Tout le monde n’est pas hypnotisable, et une nouvelle recherche de l’Université de Stanford a montré comment les cerveaux de ces individus diffèrent de ceux qui peuvent l’être facilement.

L’étude, publiée dans les Archives of General Psychiatry [1], a utilisé des données issues de l’imagerie par résonance magnétique et structurelle pour identifier comment les aires du cerveau associées au contrôle et à l’attention exécutifs tendaient à être moins actives chez les personnes qui ne pouvaient pas entrer en transe hypnotique.

"Il n’y a jamais eu de signature cérébrale avec l’hypnose, et nous sommes à deux doigts d’en identifier une" dit le Dr David Spiegel, auteur de l’article. Une telle avancée permettrait aux scientifiques de mieux comprendre les mécanismes sous-jacents à l’hypnose, et comment ils peuvent être plus largement et plus efficacement utilisés dans un cadre clinique, ajoute-t-il.

Spiegel estime qu’un quart des patients qu’il voit ne peuvent pas être hypnotisés, bien que la capacité d’une personne à être hypnotisée n’est pas associée à un trait de personnalité spécifique. "Il devait se passer quelque-chose dans le cerveau" dit-il.

L’hypnose est décrite comme un état de type transe pendant lequel la concentration d’une personne est exacerbée.
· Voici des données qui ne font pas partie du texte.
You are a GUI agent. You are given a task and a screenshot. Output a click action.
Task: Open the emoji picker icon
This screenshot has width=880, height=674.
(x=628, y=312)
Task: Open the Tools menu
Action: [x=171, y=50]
Il a été montré que cela aidait à contrôler le cerveau sur la sensation et le comportement, et a été cliniquement utilisé pour aider des patients à gérer la douleur, à contrôler le stress et l’anxiété et à lutter contre les phobies.

L’hypnose fonctionne en modulant l’activité dans les régions du cerveau associées à la concentration et l’attention, et cette étude apporte des détails convaincants au regard de la capacité neurale pour l’hypnose.

"Nos résultats apportent de nouvelles preuves que la connectivité fonctionnelle altérée dans le cortex préfrontal dorsolatéral et le cortex cingulaire antérieur dorsal pourrait être à la base de l’aptitude à être hypnotisé" notent les chercheurs.

Pour l’étude, les chercheurs ont réalisé des IRM fonctionnels et structurels des cerveaux de 12 adultes très facilement hypnotisables et de 12 adultes impossibles ou difficiles à hypnotiser.

Les chercheurs ont regardé l’activité de trois réseaux différents dans le cerveau : le réseau du mode par défaut, utilisé quand le cerveau est inoccupé ; le réseau de contrôle exécutif, qui est impliqué dans la prise de décision ; et le réseau de la saillance, qui est impliqué dans le fait de décider si une chose est plus importante qu’une autre.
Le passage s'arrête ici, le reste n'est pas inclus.